O Ministério do Trabalho da Espanha apresenta ao Conselho de Ministros um anteprojeto de lei para reformar a legislação de prevenção de riscos laborais. A proposta, negociada com as centrais sindicais CC OO e UGT, visa atualizar a norma de 1995, considerada incompatível com as dinâmicas produtivas e desafios climáticos atuais.

Mudanças na estrutura de prevenção
O texto introduz a figura do agente territorial de prevenção, destinado ao monitoramento de empresas com menos de dez funcionários, segmento com a maior taxa de acidentes. A obrigatoriedade de possuir um serviço de prevenção próprio passa a incluir empresas com mais de 300 trabalhadores, enquanto o setor de construção civil adota um limite mais rigoroso, a partir de 150 funcionários.
A nova regulamentação também contempla a mitigação de riscos psicossociais, a integração da perspectiva de gênero e o direito à desconexão digital. O Governo espanhol busca reduzir os índices de sinistralidade após registrar 584 mortes por acidentes de trabalho em 2025.
Resistência patronal e cenário político
A CEOE, principal organização empresarial da Espanha, contesta a proposta alegando falta de consenso e motivação Política. A tramitação legislativa enfrenta um ambiente parlamentar complexo e a oposição de partidos de Direita, tornando incerta a aprovação integral do texto no Congresso.

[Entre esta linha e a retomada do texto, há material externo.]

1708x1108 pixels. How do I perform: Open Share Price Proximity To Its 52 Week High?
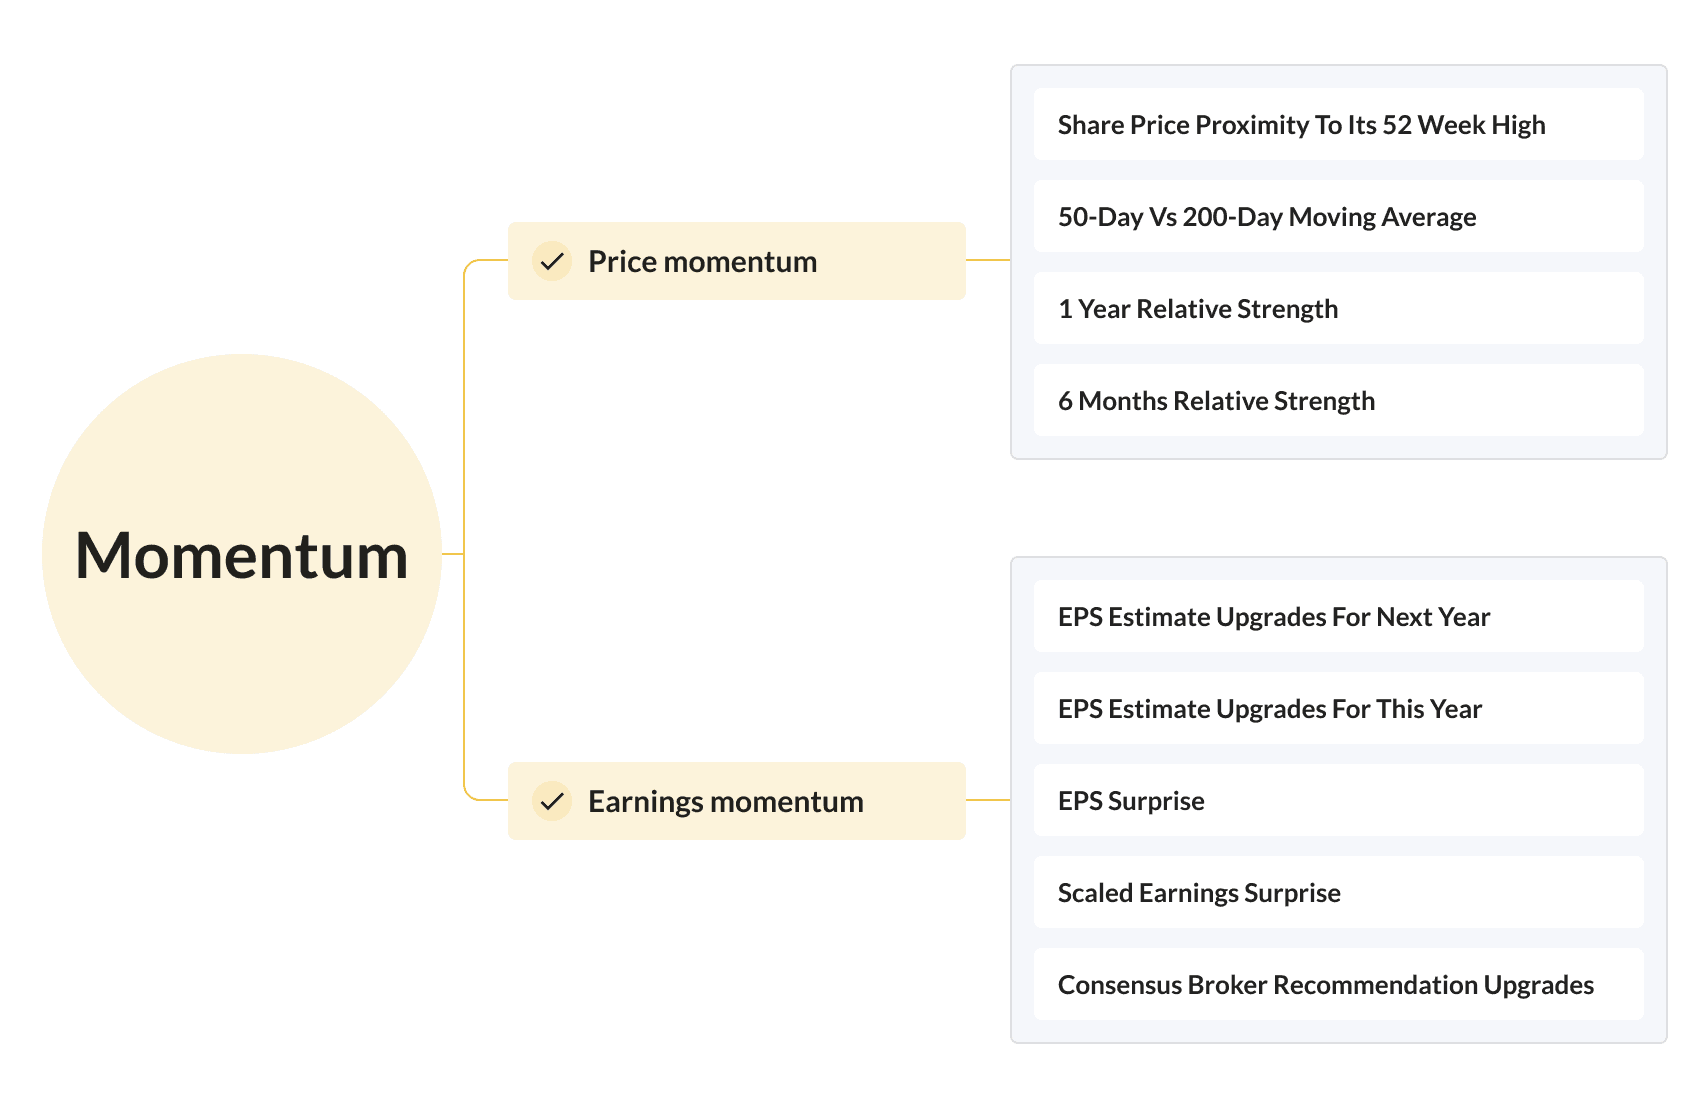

Paralelamente, as centrais sindicais pressionam pela aplicação imediata de decretos sobre riscos climáticos que dispensem o aval parlamentar. Com uma taxa de incidência de acidentes de trabalho de 1,71 por 100 mil empregados, a Espanha opera acima da média da União Europeia, o que mantém a pressão sobre o debate da segurança laboral.